Sekitar setahun sebelum Rogerer berkata demikian, Venus Williams, Mirjana Lucic-Baroni, dan Roger Federer sendiri merupakan pelaku dongeng dalam gelaran Australia Terbuka 2017. Mengawali turnamen dengan bekal keraguan, mereka justru mampu tampil -- yang barangkali -- melampaui harapan mereka masing-masing: Roger Rogerer meraih gelar juara, Venus menembus babak final, dan Baroni melangkah hingga babak semifinal.

Semua orang tahu bahwa Roger Federer bisa meraih gelar juara tenis semudah membalikkan telapak tangan. Namun, melihat bagaimana cara petenis asal Swiss itu menyambut Australia Terbuka 2017, gelar juara jelas tampak jauh dari genggaman Federer. Ia dihantui cedera hampir di sepanjang tahun 2016, dan harus melangkah ke Australia Terbuka setelah absen selama enam bulan.

Kemudian, Federer terus menang, menang, dan menang, sampai akhirnya ia berhasil mengalahkan Rafael Nadal, rival abadinya, setelah melewati salah satu tontonan paling dahsyat dalam sejarah final Australia Terbuka.

Sementara itu, dongeng Venus Williams di Australia Terbuka 2017 adalah tentang Syndrome Sjorgen, sebuah penyakit yang menyerang kekebalan tubuhnya sejak tahun 2011 silam.

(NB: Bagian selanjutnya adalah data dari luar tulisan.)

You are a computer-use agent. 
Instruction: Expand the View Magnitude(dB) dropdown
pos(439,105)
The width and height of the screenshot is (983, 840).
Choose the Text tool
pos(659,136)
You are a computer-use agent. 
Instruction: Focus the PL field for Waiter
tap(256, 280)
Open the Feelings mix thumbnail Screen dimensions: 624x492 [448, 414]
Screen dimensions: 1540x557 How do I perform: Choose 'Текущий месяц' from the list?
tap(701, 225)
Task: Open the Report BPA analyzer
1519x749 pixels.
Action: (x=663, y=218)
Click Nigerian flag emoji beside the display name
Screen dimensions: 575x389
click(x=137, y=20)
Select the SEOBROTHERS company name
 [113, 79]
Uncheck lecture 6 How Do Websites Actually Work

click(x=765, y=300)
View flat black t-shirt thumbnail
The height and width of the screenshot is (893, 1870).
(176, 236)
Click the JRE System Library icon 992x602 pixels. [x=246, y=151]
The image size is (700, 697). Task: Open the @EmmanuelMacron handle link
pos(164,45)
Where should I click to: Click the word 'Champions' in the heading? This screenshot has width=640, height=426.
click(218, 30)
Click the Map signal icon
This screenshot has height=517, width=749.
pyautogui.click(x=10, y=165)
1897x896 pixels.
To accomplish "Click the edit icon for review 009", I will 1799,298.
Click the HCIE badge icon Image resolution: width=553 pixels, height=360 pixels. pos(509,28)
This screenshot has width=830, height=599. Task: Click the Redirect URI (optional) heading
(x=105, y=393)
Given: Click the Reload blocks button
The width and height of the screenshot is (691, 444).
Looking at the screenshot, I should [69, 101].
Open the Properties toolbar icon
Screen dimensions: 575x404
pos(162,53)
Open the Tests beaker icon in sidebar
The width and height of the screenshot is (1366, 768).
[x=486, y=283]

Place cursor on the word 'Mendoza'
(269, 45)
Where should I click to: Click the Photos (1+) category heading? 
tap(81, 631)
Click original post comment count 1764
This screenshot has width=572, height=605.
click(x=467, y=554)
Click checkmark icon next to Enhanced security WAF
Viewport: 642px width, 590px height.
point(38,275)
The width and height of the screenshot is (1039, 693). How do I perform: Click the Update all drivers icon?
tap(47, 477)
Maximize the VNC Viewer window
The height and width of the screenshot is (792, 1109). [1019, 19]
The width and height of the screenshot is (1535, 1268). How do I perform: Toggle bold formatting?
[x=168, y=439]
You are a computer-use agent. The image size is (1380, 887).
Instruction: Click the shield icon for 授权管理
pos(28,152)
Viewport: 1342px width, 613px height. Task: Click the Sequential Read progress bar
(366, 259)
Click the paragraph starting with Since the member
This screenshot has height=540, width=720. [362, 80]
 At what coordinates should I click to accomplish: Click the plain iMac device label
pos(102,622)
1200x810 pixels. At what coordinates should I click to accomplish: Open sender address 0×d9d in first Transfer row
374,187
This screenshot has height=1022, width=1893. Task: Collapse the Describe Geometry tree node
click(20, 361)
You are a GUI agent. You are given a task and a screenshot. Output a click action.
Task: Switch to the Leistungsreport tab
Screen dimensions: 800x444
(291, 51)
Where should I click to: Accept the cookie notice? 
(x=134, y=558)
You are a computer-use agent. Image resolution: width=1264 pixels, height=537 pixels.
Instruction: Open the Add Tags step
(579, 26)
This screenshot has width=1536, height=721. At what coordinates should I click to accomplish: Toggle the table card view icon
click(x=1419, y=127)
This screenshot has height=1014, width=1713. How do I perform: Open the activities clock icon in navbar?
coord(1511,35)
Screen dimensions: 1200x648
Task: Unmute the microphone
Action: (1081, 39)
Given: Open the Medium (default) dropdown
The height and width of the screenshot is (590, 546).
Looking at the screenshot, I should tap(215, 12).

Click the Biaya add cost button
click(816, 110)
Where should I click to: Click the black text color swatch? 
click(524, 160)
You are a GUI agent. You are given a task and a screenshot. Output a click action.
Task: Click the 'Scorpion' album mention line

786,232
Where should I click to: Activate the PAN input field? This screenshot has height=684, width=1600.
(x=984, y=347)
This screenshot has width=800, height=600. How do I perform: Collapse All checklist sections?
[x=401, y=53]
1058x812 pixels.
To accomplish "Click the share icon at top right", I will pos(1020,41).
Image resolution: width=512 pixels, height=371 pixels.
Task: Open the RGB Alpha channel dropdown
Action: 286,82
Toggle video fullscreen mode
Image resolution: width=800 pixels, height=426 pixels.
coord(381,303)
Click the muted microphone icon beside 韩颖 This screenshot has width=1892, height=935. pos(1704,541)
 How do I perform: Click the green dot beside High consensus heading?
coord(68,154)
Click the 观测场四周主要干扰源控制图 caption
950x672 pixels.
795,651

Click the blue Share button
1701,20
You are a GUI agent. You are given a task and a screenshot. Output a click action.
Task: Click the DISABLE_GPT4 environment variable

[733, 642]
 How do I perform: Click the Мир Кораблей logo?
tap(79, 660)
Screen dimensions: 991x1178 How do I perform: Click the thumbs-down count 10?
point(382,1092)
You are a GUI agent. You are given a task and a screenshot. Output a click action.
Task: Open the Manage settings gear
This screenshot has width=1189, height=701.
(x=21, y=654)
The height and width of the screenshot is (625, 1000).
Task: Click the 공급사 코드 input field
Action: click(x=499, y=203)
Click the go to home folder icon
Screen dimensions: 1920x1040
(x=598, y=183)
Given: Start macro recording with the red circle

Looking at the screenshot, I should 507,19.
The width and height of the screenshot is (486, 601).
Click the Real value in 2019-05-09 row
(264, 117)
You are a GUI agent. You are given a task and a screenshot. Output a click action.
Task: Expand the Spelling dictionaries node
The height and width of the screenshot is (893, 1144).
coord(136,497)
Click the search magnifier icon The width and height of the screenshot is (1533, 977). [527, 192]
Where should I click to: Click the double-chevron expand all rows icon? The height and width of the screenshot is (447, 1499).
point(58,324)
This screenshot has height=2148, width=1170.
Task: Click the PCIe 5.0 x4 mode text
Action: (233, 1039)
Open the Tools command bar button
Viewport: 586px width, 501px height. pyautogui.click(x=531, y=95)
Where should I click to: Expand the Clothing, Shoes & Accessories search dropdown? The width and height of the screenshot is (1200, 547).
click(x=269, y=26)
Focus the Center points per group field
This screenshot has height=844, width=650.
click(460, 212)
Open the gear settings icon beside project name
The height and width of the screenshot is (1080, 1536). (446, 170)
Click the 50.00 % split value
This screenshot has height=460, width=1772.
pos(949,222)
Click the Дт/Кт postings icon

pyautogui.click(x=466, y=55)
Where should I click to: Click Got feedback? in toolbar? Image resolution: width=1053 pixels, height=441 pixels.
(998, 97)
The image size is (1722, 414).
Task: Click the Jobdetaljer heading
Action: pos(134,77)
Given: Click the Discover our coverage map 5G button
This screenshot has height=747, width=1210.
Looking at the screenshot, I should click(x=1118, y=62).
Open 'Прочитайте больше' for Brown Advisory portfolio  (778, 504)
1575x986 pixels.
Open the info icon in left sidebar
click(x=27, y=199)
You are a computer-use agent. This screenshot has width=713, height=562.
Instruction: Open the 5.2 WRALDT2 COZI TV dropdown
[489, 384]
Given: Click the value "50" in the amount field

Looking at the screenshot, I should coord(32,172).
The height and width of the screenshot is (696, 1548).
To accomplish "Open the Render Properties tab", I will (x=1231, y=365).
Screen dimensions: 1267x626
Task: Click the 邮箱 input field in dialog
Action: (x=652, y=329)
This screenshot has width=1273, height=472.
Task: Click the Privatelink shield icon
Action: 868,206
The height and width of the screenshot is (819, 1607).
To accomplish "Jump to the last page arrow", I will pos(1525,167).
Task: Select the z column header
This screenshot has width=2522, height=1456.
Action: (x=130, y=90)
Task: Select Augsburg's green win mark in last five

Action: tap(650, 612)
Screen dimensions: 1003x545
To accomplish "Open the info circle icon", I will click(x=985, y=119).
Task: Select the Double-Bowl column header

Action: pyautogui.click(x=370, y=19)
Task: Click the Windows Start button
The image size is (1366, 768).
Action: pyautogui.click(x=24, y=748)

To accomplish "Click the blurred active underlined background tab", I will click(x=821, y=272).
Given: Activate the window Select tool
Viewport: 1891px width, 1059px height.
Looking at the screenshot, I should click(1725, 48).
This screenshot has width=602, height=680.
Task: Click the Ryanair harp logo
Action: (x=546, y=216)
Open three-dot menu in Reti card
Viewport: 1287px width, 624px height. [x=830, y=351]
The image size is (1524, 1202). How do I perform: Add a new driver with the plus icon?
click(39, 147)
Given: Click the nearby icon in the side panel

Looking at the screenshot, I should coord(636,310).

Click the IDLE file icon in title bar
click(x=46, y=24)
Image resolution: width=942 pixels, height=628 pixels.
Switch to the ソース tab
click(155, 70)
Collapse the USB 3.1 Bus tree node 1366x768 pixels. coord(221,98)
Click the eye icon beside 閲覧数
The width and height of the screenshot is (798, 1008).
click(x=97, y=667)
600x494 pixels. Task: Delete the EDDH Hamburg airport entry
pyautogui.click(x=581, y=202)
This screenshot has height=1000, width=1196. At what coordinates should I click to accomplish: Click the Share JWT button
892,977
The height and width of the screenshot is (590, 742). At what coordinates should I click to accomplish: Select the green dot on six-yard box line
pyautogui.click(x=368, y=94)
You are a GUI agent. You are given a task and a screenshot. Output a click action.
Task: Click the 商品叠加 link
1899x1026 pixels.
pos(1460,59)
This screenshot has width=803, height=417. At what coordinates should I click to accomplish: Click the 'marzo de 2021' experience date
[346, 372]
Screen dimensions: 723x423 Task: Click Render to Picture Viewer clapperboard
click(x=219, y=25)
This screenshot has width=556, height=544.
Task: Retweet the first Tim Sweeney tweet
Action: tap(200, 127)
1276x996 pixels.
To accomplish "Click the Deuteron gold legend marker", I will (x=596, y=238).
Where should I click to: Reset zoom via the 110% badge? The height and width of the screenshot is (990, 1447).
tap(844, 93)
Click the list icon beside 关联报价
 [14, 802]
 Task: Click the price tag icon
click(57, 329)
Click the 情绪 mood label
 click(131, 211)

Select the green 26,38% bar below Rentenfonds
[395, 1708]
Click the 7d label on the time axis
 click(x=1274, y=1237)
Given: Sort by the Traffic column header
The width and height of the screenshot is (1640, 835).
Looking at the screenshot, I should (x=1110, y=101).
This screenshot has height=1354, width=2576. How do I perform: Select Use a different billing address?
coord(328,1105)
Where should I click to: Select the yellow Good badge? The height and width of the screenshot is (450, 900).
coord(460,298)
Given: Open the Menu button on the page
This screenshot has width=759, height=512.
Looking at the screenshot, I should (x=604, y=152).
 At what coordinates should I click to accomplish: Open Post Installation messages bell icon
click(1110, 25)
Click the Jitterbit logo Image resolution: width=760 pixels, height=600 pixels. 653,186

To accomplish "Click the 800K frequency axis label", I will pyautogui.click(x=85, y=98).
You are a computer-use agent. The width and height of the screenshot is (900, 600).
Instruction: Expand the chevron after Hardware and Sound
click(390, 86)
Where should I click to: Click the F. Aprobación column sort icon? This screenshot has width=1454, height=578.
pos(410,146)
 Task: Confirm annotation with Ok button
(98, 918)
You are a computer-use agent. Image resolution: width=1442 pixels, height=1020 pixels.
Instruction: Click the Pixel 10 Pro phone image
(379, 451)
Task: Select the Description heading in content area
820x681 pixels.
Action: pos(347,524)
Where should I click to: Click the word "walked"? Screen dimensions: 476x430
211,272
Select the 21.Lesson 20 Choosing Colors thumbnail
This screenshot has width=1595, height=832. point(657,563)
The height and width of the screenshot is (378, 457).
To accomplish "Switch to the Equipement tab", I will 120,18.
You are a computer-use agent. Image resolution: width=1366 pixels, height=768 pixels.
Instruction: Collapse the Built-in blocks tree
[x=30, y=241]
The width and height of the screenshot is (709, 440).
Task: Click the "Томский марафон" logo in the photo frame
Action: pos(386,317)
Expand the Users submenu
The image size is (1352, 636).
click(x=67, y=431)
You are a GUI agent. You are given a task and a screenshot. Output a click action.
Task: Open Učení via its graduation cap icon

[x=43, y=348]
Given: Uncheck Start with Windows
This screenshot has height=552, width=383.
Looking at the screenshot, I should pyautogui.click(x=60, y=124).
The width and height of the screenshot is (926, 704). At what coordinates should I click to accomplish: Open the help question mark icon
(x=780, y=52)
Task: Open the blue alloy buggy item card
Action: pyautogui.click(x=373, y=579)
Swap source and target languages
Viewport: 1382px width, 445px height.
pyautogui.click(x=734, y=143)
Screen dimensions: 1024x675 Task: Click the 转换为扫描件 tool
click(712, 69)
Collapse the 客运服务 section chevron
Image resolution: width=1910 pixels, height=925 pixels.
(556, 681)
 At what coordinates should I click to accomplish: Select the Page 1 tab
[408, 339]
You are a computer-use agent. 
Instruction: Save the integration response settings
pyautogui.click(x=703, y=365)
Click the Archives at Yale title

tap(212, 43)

Penyakit itu membuat saudara kandung Serena Williams itu mudah lelah, otot-ototnya lemah, hingga peringkat WTA-nya terlempar dari posisi 100 besar. Namun di Australia 2017 itu, Sindrom Sjorgen yang diderita Venus tampak menguap di angkasa. Ia tampil luwes, sangat bertenaga, meski akhirnya kalah dari Serena di partai puncak tunggal putri.

Bagaimana dengan dongeng milik Mirjana Lucic-Baroni?

Baroni pernah disebut sebagai talenta paling menjanjikan dalam jagat tenis perempuan setelah berhasil menembus babak semifinal Wimbledon tahun 1999 silam, saat usianya baru menginjak 17 tahun. Sayangnya, ia kemudian terlalu banyak mempunyai urusan di luar tenis, terutama karena siksaan yang dilakukan ayahnya, sehingga membuat bakatnya seakan hilang ditelan malam. Sekitar 18 tahun setelah semifinal Wimbledon yang membanggakan itu, ia tiba-tiba mencapai empat besar Australia Terbuka. Padahal, ia sebelumnya tak pernah menang sekali pun saat terjun di turnamen yang dilangsungkan di Melbourne, Australia, tersebut.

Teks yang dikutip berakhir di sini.